Danny Peary: Bryan, I know that both you and Emily Ting went to Tisch, before she produced a couple of movies you were in. Did you meet there?
Jamie Chung, Emily Ting and Bryan Greenberg.
Jamie Chung, Emily Ting and Bryan Greenberg.
Bryan Greenberg: We were there at the same time but didn’t know each other. That’s the way NYU is. We “reconnected” on The Kitchen, which she produced with a lot of other NYU alums who I didn’t know either before working on that film. Then we worked together on A Year and Change, and while we were working on that she gave me the script for Already Tomorrow in Hong Kong for Jamie and me to read.
DP: So you were brought in as a team.
BG: Yes, we were engaged then.
DP: Jamie, did you know Emily at that time?
Jamie Chung: Yes, because I also did A Year and Change, in a tiny role. She was the producer and from that brief introduction, she told Bryan that there was this script she wanted both of us to read. She sent it over to see if we wanted to do it and we really loved it.
DP: In the production notes, Emily says you two to give her back “really good notes in re-working the script” and she “went through two months of intensive re-writes with their guidance.” What were your suggestions?
BG: The script was great. The dialogue flowed, the core of it was there but it just needed a little bit of a polish. The biggest thing was that after the two acts in Hong Kong there was also a third act set in Los Angeles. It was just a whole other thing and we all fell in love with the idea that it all take place in Hong Kong, which meant extending the film by making the second act a little longer. So we worked with Emily on that. She was super-collaborative but we don’t want to take any credit for the film you see.
JC: It is all Emily. The skeletons are definitely there but our thinking was from a character perspective, because that’s how we read scripts. We didn’t think of the story as a whole, which is what Emily did and is so hard to do. From my perspective–in the second act, when Ruby and Josh meet again after a year, there was nothing in the script that held her back from getting together with Josh. We needed something to tie her down a little bit, like give her a secret. Her secret was she was engaged. That kind of helped to pull her back a little bit…
BG: It raised the stakes.
JC: Right, it raised the stakes because she’s torn about what to choose. That was something we came up with together.

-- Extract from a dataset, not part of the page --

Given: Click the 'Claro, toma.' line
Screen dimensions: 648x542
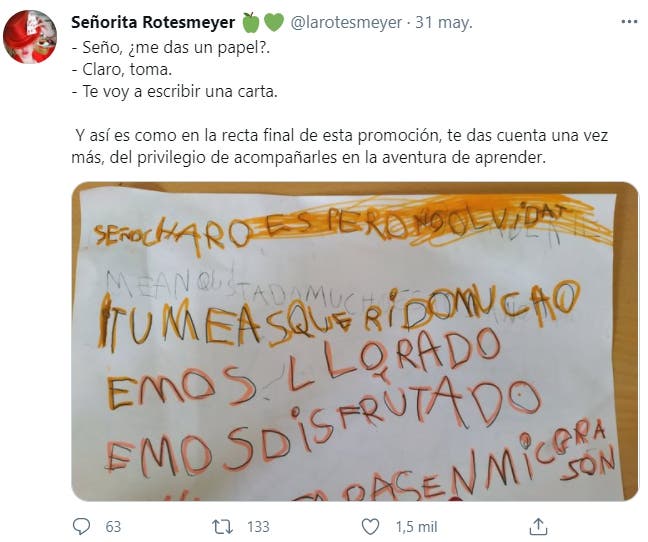Looking at the screenshot, I should point(122,69).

DP: If the first time they met, Josh didn’t have a girlfriend, would that have been a good time for them to begin a relationship or would it have been too early for them?
JC: The story would have ended there! Nobody wants to watch a movie about how much in love two people are. I feel it’s more interesting to watch imperfect people, imperfect couples. There’s got to be conflict. That’s what drives every story.
DP: Emily says she’s a big fan of Before Sunrise and the sequels and they were an influence on this, as is obvious. In the first movie, the characters played by Ethan Hawke and Julie Delpy are young. If she had a boyfriend and he had a girlfriend back home it wouldn’t matter because of their ages. But your characters are older, with career responsibilities and a few more years of life and the maturity to make long-term commitments with another person.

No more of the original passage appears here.